** GIVEN PASSAGE **
━━━━━━━━━━

In addition, the company continues to be a leader in the global beauty and personal care market due to the high demand for its skin health products, shampoos, shower gels, and deodorants. The growth in sales of these products from year to year is ensured by factors such as strong brand recognition and the significant marketing capabilities of Colgate-Palmolive, which help minimize the negative impact caused by the emergence of new players in the sector.
The company also holds a leading position in the global pet food market. Colgate-Palmolive’s products are available in most countries worldwide, and their sales contributed about 21.9% of the company’s total revenue for the second quarter of 2023.
In recent months, euphoria in financial markets has continued, caused by an increase in interest in technology companies developing and implementing AI-related products and services. However, Colgate-Palmolive is a consumer defensive stock, which we believe should again begin attracting long-term investors’ attention due to its stable cash flow even during periods of geopolitical turmoil and rising inflation.

━━━━━━━━━━

** GIVEN RECORDS **
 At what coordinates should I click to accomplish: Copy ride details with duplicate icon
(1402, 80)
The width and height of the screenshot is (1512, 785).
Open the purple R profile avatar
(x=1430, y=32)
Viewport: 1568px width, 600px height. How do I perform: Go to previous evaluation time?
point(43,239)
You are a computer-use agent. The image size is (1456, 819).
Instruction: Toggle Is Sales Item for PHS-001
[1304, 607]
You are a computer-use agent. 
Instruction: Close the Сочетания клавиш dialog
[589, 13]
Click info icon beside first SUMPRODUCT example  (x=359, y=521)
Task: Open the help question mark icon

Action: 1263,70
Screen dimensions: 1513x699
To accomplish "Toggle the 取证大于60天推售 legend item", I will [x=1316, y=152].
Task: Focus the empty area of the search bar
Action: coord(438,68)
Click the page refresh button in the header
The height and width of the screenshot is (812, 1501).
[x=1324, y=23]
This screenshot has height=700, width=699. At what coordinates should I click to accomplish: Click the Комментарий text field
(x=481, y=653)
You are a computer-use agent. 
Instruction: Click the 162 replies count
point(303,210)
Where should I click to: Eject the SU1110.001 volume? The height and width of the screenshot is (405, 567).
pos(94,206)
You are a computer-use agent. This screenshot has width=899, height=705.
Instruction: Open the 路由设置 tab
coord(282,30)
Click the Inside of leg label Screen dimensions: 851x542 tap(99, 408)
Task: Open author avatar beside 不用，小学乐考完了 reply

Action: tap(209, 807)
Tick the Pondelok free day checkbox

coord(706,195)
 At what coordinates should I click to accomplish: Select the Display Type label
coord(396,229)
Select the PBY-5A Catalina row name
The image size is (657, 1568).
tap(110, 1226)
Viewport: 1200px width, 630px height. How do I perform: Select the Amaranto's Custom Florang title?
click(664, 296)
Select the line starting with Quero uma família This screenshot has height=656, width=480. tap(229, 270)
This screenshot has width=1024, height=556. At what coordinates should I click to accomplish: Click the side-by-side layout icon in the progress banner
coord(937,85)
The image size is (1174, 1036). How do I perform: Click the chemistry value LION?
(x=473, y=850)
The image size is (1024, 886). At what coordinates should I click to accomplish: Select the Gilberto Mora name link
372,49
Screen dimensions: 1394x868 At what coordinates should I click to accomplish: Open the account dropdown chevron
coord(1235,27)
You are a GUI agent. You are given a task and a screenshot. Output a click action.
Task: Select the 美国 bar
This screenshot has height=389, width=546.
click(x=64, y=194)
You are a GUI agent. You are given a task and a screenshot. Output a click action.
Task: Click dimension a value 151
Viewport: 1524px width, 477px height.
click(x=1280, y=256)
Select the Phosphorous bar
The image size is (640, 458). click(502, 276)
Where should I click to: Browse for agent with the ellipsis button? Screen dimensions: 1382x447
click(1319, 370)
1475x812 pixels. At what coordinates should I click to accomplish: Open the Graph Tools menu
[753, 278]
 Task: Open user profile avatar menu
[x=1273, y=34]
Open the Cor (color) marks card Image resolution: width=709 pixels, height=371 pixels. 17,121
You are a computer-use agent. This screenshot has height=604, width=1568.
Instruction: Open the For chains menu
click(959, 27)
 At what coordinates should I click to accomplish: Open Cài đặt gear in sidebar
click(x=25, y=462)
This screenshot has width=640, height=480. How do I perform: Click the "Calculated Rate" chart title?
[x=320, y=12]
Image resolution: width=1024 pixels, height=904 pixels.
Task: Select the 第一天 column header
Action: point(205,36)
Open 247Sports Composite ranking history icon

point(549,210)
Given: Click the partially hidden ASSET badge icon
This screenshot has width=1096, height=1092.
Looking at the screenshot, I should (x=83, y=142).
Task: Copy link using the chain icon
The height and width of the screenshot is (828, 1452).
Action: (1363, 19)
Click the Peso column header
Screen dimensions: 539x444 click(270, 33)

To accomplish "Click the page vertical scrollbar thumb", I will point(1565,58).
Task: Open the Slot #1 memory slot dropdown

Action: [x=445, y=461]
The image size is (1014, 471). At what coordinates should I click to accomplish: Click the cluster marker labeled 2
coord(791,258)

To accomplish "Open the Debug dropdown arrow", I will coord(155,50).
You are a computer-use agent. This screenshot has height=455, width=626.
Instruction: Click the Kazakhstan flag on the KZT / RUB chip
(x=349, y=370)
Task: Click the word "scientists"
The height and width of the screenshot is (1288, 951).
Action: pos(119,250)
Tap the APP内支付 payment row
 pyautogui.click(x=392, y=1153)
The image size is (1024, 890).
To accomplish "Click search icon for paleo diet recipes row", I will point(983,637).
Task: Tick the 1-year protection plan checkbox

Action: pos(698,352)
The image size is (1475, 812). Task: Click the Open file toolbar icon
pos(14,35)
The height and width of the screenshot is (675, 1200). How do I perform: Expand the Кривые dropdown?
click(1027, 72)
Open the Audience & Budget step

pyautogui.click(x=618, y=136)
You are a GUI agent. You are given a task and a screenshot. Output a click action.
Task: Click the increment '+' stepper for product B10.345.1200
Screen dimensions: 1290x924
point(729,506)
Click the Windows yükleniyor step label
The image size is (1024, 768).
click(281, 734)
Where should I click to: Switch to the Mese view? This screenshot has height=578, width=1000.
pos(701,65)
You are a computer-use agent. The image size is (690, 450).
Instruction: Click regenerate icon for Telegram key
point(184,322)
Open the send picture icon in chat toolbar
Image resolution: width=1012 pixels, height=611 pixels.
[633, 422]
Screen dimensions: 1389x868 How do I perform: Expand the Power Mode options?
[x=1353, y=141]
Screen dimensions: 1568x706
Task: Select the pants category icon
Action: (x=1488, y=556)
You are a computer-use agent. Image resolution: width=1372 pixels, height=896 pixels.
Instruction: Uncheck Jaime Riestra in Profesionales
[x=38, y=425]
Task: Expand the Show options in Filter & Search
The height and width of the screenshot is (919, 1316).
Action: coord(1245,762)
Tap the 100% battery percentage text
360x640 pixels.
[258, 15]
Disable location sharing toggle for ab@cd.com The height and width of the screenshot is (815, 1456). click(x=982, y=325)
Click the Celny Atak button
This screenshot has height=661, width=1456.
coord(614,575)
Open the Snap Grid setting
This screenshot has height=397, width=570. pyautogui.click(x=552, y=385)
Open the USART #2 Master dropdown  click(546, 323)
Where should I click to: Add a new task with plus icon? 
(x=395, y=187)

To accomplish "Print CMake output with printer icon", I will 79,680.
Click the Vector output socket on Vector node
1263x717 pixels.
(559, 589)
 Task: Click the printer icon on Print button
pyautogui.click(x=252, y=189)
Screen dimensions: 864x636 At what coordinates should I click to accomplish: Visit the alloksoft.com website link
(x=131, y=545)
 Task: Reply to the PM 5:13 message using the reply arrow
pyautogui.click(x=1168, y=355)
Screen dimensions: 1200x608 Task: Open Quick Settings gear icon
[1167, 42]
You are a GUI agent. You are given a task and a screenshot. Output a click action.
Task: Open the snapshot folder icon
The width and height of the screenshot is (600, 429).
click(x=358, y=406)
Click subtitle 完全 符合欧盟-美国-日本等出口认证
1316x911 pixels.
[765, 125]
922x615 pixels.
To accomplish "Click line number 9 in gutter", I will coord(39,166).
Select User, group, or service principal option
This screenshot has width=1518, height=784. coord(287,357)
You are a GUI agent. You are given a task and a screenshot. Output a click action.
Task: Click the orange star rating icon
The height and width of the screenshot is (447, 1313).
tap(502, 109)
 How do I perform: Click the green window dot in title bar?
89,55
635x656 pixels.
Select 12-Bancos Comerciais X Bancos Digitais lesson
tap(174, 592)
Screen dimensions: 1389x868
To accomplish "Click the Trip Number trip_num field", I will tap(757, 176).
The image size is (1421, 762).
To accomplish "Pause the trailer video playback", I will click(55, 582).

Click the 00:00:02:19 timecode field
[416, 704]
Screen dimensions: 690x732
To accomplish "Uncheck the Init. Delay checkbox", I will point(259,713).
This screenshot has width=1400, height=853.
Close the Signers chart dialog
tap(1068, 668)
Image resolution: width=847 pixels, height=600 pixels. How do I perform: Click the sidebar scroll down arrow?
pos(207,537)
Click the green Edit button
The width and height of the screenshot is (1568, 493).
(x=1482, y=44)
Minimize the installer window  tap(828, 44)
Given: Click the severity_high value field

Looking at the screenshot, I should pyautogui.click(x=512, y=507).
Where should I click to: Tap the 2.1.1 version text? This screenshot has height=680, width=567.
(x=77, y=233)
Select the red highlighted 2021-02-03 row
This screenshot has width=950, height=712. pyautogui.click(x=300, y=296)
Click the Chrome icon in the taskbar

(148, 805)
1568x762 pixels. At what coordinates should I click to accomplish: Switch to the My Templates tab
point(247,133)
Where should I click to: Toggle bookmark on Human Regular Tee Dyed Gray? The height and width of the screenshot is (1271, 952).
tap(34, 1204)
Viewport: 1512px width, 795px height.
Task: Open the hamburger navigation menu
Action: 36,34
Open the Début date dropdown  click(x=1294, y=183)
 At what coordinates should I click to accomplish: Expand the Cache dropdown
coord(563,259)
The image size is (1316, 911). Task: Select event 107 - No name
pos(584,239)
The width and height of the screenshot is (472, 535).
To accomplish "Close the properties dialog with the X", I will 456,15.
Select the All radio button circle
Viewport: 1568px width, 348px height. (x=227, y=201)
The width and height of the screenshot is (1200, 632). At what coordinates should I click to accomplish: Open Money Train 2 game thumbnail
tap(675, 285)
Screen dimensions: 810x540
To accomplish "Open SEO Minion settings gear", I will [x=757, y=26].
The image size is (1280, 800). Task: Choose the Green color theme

━━━━━━━━━━

** CHALLENGES **
(1) Translate this sentence from the Colgate-Palmolive passage into Spanish: "The company also holds a leading position in the global pet food market."
(2) Please set down part of the Colgate-Palmolive passage word for word, beginning at the words "In addition, the" and stopping after "in the sector.".
(3) Resume the Colgate-Palmolive passage from the point where it stops.

** EXPECTED RESPONSES **
(1) La empresa también ocupa una posición de liderazgo en el mercado mundial de alimentos para mascotas.

(2)
In addition, the company continues to be a leader in the global beauty and personal care market due to the high demand for its skin health products, shampoos, shower gels, and deodorants. The growth in sales of these products from year to year is ensured by factors such as strong brand recognition and the significant marketing capabilities of Colgate-Palmolive, which help minimize the negative impact caused by the emergence of new players in the sector.

(3)
For sixty years, Colgate-Palmolive has maintained a policy of increasing dividend payments year after year, and, as a result, it is a member of the prestigious S&P 500 Dividend Aristocrats index.
On the other hand, a significant increase in the company’s operating income in recent quarters has contributed to the fact that many well-known Wall Street companies remain among Colgate-Palmolive’s major shareholders. The top five stockholders, including Vanguard Group, State Street, Wellington Management Group, Blackrock, and Geode Capital Management, collectively hold a significant 28.9% stake in the company.
The second quarter of 2023 showed excellent results since not only Colgate-Palmolive’s revenue was able to exceed analysts’ expectations, but on the other hand, its gross margin has been growing in recent quarters despite the persistence of elevated inflation in some countries of the European Union.
On October 27, Colgate-Palmolive will publish its financial report for the third quarter of 2023. According to Seeking Alpha, Colgate-Palmolive’s third-quarter 2023 revenue is expected to be $4.72 billion to $5.01 billion, up 8.1% year-over-year and 2.6% higher than analysts’ expectations for the prior quarter. At the same time, under our model, the company’s total revenue will be within this range, amounting to $4.81 billion. We expect Colgate-Palmolive’s year-over-year revenue growth trend to continue, driven by its share in the global toothpaste market, growth in sales of Pet Nutrition products, and expansion of its personal care portfolio. These factors, in particular, will soften the negative impact of strengthening the US dollar against other currencies.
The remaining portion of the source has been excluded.